Но, увлекшись рассказом о встрече с тем, кого товарищи называли Птицей, я чуть не забыл сказать, что путешествие на «Беляночке» и в самом деле было предсвадебным. Айно и Вилле, разными путями вернувшись в Петроград, вскоре поженились там. Брак их, сцементированный общим делом, до самого дня гибели Вилле был счастливым. Не сказал я также н о том, что Вилле и Отто, сыграв десятки шахматных партий в разных городах и странах, где им довелось побывать вместе, так и не установили, кто из них имеет право на звание чемпиона «обетованного острова». Счет очков неизменно был равный.
— Оказывается, я понравилась Вилле еще при первом нашем знакомстве, когда была кассиром Финского банка и ему не раз приходилось со мной иметь дело. Ведь в революционном правительстве он ведал финансовой частью железных дорог. А когда мы плыли на «Беляночке», он решил, что или я буду его женой, или никто! А я-то и не догадывалась тогда об этом, — немного смущаясь, вспоминает Айно. — О, в выражении чувств Вилле был настоящим старомодным финном… — говорит она.
Нет, не погас в ее сердце пламень, вспыхнувший в дни побега.

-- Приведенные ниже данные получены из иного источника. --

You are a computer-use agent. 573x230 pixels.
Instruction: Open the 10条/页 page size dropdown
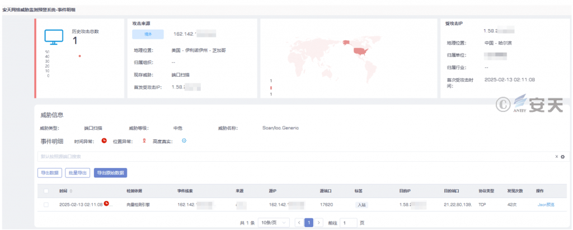pyautogui.click(x=275, y=222)
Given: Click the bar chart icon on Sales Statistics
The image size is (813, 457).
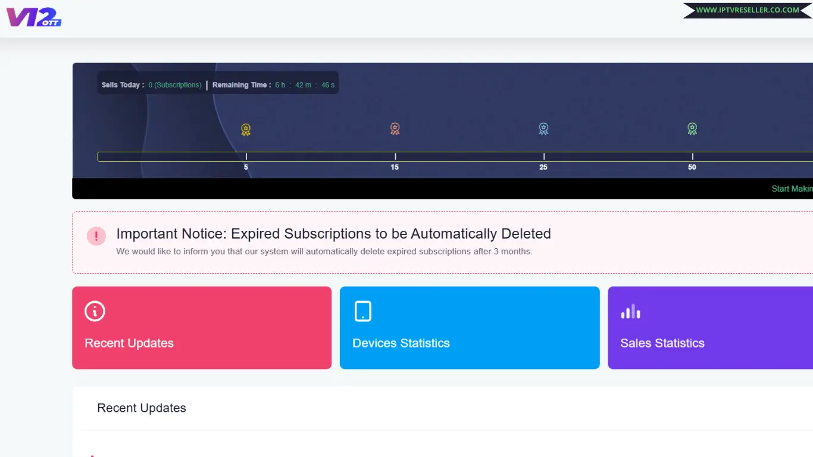Looking at the screenshot, I should click(x=630, y=311).
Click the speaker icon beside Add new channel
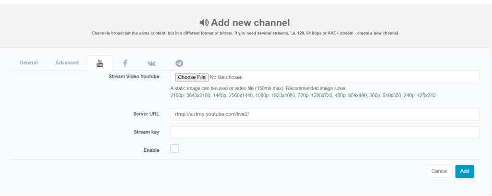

А с дочерью ей пришлось встретиться не через пять, а через тридцать пять лет, когда Айно, уже не скрываясь, съездила на побывку в Финляндию, окруженная там уважением и признательностью товарищей, так же, как и она, трудившихся, чтобы восторжествовали в Суоми демократические основы жизни. Дочке, ткачихе на текстильной фабрике в Васе, было тогда уже за сорок… А самой Айно сейчас, когда я заканчиваю эту хронику, неужели ей восемьдесят четыре?!
Правда, устает она сейчас быстрее, чем раньше. Но ни разу еще не ходила к врачам. Впрочем, медики теперь сами приходят к ней в московскую квартиру на Беговой улице, чтобы выведать, как до таких, что называется, преклонных лет можно сохранить жизненную силу и здоровье.
— Для этого, — отвечает Айно Пессонен, — надо каждый день, как это делаю я, подыматься пешком на восьмой этаж!..
Но я, признаюсь, не верю в действенность ее совета… И это, пожалуй, единственно недостоверное в безыскусно правдивых рассказах женщины, носящей имя, прославленное рунами «Калевалы».
ДОРОГА ЖИЗНИ
С маляром Калле Юссила, специалистом по окраске автомобилей, познакомил меня его пасынок Эса, секретарь Демократического союза молодежи поселка Вартиокюля, под Хельсинки.